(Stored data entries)
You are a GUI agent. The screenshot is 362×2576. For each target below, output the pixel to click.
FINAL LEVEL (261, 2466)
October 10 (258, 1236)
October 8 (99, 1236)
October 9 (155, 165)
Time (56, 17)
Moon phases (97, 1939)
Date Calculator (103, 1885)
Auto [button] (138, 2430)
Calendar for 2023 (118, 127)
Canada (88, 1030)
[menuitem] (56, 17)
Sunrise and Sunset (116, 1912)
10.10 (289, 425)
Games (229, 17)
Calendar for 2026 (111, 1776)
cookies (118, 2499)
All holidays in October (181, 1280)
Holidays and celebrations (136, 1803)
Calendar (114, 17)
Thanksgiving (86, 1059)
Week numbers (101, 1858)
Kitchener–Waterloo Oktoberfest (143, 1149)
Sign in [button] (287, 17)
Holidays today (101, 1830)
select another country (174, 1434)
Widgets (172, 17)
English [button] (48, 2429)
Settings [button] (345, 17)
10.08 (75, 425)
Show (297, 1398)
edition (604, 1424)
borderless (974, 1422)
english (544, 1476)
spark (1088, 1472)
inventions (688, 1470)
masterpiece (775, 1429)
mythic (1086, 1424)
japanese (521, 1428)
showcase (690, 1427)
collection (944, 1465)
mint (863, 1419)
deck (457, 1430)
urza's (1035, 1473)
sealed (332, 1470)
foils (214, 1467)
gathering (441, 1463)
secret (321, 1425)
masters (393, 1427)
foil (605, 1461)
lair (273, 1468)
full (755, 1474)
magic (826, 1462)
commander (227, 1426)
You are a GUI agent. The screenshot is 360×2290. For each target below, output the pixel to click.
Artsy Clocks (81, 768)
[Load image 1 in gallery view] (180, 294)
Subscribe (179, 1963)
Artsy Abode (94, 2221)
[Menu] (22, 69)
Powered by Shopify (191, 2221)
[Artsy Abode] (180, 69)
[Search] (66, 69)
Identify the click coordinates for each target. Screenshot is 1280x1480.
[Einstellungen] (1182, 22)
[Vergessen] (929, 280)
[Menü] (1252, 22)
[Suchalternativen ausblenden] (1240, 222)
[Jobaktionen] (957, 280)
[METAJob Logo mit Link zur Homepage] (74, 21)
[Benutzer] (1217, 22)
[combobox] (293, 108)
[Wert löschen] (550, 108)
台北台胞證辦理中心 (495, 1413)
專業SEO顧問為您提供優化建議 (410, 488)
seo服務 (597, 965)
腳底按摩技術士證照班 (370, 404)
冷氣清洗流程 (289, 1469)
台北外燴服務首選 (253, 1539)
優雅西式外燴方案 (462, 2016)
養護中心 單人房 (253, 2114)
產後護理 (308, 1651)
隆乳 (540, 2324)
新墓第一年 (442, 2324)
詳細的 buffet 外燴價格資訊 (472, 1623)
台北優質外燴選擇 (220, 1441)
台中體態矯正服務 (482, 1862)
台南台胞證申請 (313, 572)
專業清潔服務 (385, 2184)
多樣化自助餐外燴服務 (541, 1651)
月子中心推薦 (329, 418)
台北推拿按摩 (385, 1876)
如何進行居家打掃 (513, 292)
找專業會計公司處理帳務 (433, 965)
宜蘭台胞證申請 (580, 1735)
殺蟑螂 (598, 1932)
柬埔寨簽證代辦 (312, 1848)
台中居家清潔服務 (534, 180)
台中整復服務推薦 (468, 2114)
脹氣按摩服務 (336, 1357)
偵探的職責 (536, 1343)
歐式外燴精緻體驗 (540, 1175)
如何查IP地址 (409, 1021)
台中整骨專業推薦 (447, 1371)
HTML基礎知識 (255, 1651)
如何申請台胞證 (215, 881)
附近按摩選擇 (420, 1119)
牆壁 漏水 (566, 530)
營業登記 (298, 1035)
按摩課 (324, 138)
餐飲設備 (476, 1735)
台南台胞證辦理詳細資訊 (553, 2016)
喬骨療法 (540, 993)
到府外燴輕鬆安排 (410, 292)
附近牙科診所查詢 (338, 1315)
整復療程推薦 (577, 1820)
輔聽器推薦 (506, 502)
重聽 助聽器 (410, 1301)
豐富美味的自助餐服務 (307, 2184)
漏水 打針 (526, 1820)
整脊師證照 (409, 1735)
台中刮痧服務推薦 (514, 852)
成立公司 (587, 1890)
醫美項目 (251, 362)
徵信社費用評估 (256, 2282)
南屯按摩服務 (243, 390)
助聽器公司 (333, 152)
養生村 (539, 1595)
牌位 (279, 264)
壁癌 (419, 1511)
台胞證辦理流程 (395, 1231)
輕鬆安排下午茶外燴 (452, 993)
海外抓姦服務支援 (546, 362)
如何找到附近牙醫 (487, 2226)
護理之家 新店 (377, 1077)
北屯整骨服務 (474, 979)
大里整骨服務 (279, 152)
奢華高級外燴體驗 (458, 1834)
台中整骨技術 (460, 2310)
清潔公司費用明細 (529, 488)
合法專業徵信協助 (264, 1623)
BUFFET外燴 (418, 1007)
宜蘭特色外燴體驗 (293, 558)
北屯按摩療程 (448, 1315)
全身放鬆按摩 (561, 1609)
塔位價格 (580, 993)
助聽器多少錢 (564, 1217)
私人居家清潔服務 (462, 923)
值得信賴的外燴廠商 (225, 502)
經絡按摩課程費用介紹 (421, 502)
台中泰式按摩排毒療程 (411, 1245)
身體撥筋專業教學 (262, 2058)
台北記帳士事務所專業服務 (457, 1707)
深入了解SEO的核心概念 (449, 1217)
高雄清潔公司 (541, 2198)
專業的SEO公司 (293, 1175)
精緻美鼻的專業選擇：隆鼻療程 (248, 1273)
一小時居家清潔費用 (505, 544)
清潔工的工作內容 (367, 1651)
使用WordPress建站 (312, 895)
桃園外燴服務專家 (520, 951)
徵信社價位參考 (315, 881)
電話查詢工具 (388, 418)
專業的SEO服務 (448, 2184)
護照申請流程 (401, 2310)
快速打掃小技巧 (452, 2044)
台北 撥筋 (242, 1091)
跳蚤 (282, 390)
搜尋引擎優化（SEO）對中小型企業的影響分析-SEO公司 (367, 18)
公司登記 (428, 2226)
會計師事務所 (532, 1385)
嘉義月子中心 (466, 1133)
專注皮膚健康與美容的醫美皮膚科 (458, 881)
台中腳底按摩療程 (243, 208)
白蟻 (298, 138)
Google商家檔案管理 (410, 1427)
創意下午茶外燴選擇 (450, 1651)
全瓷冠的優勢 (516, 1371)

- What you are asked to do:
From the data, pick out every line that includes "each".

- Output for this task:
You are a GUI agent. The screenshot is 362×2576. For each target below, output the pixel to click.
You are a GUI agent. The screenshot is 360×2290. For each target below, output the pixel to click.
Identify the click coordinates for each target. Screenshot is 1280x1480.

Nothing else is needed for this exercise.